Судился 3 раза — первый раз по ошибке (вроде бы за изнасилование).
Второй раз за связь с Петрашевским. Сослан в Сибирь. Отсюда он вывез ценные материалы для своих великих криминальных романов. Нельзя, конечно, заставлять каждого поэта идти добровольно в тюрьму или в ссылку. Иди, мол, убей поглавнее, и сядешь. Нет. Нельзя насиловать судьбу. Но где, как не в этом смешаном и собранном заново по каким-то неведомым провиденциальным законам может поэт получить правду в самом ее открытом, доступном виде? <Правду> о жизни (ту самую, помните: то я — Пушкин, то Пушкин — я), об искусстве, <о судьбе>. Но нельзя насиловать судьбу. Каждому дано то, что должно быть дадено. <Нрзб.> только то, что тебе дадено, а не вырвано, похищено, посмотрено, только осмысленно и откровенно. Насилие над судьбой не открывает завесу, наоборот — <накидывает> новую: на глаза, самую опасную из всех завес, так как давит она на глазное яблоко и расцвечивается всякими иллюзорными цветами.

**Задание 1**
Куда, согласно тексту, был сослан человек, о котором идёт речь, после второго суда?
**Задание 2**
Перепишите из текста всё от «Второй раз за» вниз до «всякими иллюзорными цветами.», заменив «Петрашевским» на «кружком».
Приведённые далее записи никак не связаны с текстом.

**Предоставленные записи**
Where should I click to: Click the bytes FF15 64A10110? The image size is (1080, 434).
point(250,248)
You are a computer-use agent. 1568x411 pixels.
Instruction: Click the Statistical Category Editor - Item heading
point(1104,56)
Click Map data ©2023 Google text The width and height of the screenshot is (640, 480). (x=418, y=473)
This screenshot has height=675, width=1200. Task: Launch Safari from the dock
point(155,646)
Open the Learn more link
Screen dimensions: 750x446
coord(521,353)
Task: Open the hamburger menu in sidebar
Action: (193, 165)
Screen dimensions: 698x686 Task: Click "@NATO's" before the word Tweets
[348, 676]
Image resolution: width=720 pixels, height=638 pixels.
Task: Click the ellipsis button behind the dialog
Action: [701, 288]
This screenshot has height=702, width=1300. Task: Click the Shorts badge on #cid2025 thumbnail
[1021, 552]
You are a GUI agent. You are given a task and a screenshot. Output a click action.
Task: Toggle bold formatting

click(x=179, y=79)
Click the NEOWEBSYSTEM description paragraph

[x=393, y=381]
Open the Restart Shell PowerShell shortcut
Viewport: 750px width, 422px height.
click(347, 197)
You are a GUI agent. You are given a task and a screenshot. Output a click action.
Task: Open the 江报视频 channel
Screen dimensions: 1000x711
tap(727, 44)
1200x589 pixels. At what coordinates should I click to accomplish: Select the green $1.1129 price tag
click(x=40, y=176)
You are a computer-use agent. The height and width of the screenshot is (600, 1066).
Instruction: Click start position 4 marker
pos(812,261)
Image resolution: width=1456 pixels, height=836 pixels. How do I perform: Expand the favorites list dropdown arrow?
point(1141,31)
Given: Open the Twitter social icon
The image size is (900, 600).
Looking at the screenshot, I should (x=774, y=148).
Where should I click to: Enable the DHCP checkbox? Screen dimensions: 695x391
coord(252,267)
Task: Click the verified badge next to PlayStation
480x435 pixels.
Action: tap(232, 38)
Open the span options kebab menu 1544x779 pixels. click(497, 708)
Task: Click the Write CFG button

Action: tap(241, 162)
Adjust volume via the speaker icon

**Ответ 1**
В Сибирь.

**Ответ 2**
Второй раз за связь с кружком. Сослан в Сибирь. Отсюда он вывез ценные материалы для своих великих криминальных романов. Нельзя, конечно, заставлять каждого поэта идти добровольно в тюрьму или в ссылку. Иди, мол, убей поглавнее, и сядешь. Нет. Нельзя насиловать судьбу. Но где, как не в этом смешаном и собранном заново по каким-то неведомым провиденциальным законам может поэт получить правду в самом ее открытом, доступном виде? <Правду> о жизни (ту самую, помните: то я — Пушкин, то Пушкин — я), об искусстве, <о судьбе>. Но нельзя насиловать судьбу. Каждому дано то, что должно быть дадено. <Нрзб.> только то, что тебе дадено, а не вырвано, похищено, посмотрено, только осмысленно и откровенно. Насилие над судьбой не открывает завесу, наоборот — <накидывает> новую: на глаза, самую опасную из всех завес, так как давит она на глазное яблоко и расцвечивается всякими иллюзорными цветами.